== WHAT YOU ARE ASKED TO DO ==
Your output should be the records below, word for word and picture-free.

== EXCERPTED DATA ==
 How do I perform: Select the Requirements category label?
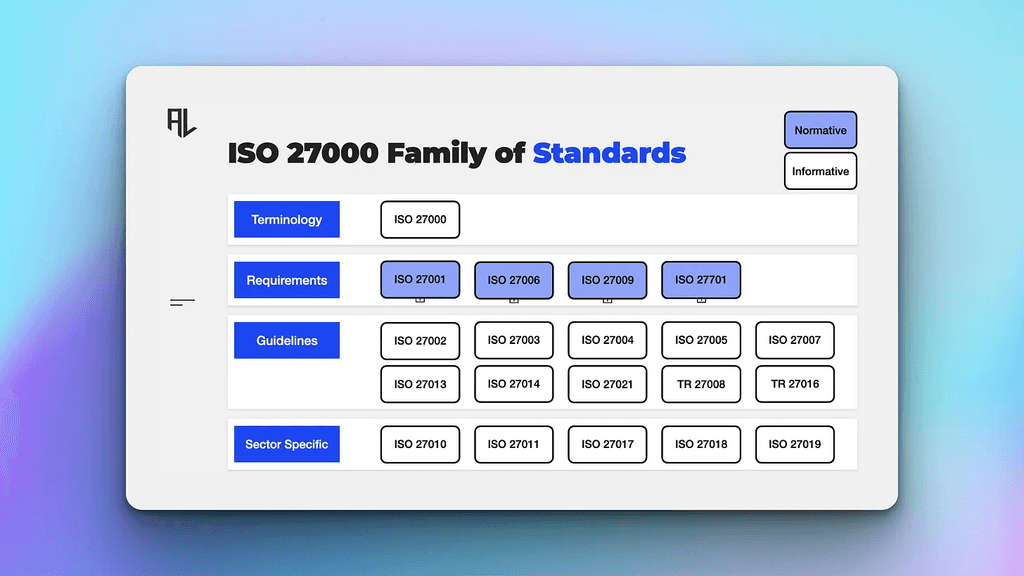click(286, 280)
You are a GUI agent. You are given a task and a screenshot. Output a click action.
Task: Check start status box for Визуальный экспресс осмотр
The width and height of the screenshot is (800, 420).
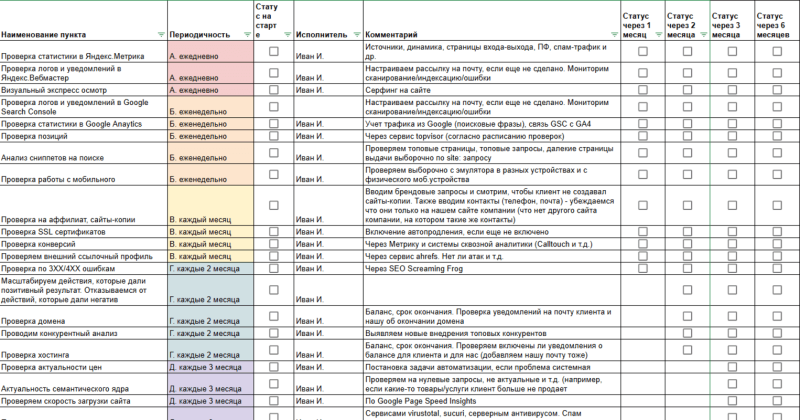(x=273, y=89)

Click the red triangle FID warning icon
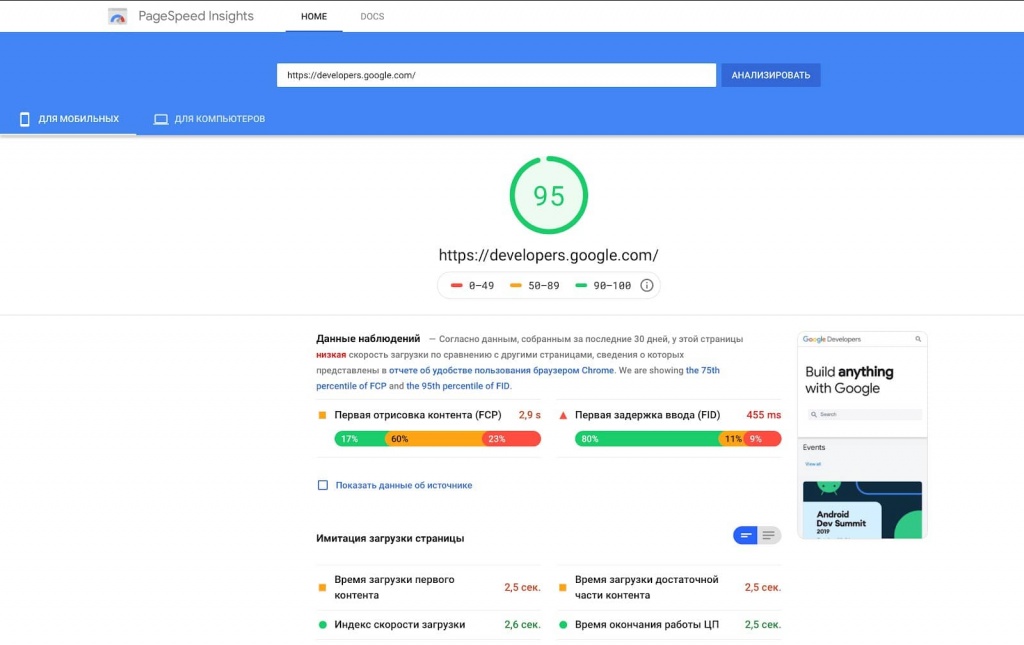pos(563,414)
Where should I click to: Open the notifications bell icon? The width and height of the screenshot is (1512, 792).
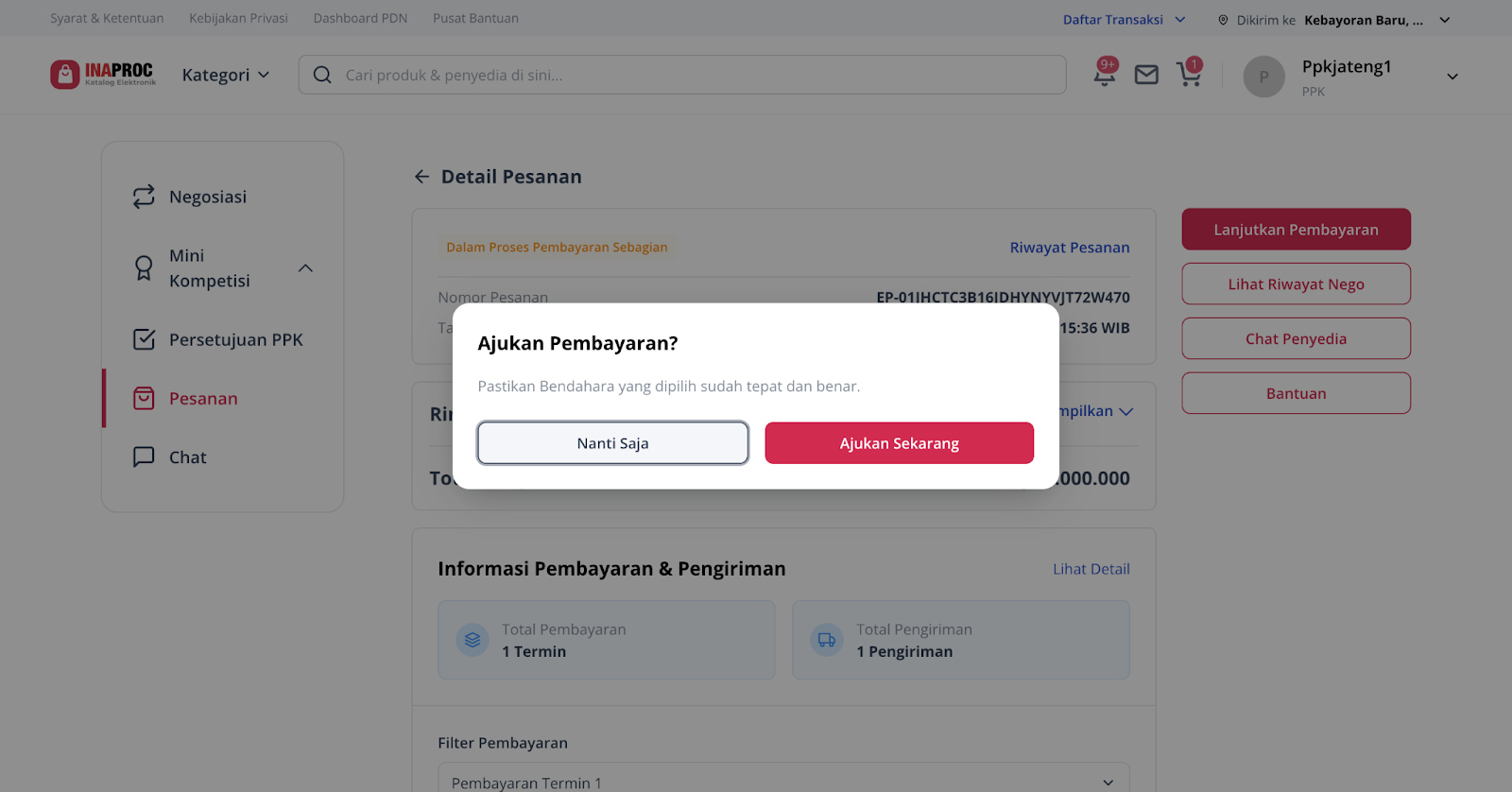click(1105, 75)
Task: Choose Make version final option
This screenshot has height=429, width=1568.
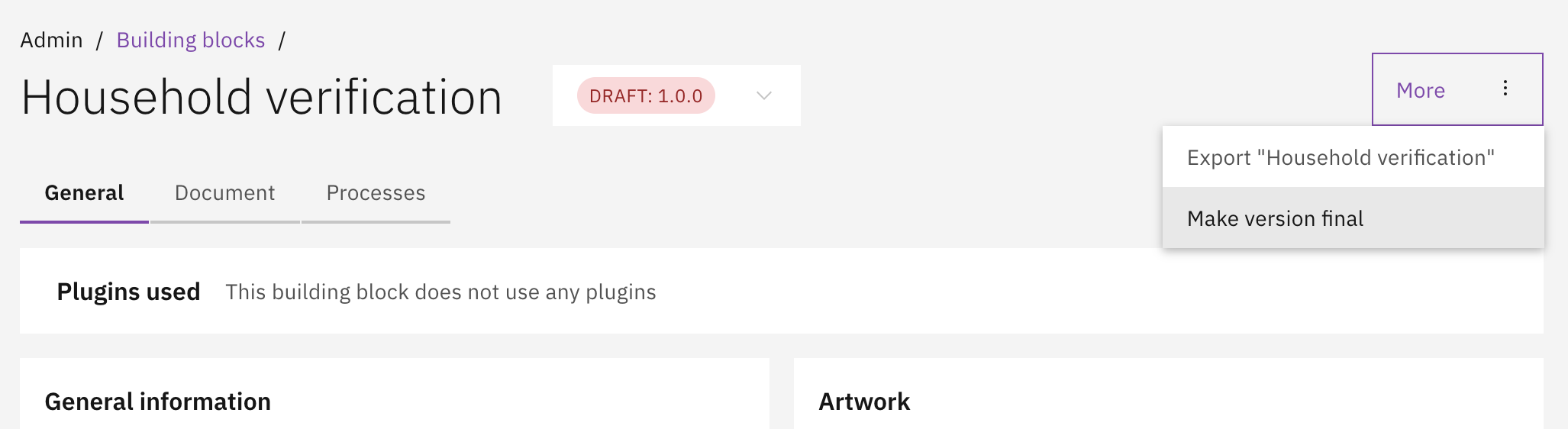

== ANSWER TO THIS TASK ==
 How do I perform: Select the Requirements category label?
click(286, 280)
You are a GUI agent. You are given a task and a screenshot. Output a click action.
Task: Check start status box for Визуальный экспресс осмотр
The width and height of the screenshot is (800, 420).
(x=273, y=89)

Click the red triangle FID warning icon
pos(563,414)
Where should I click to: Open the notifications bell icon? The width and height of the screenshot is (1512, 792).
click(1105, 75)
Task: Choose Make version final option
This screenshot has height=429, width=1568.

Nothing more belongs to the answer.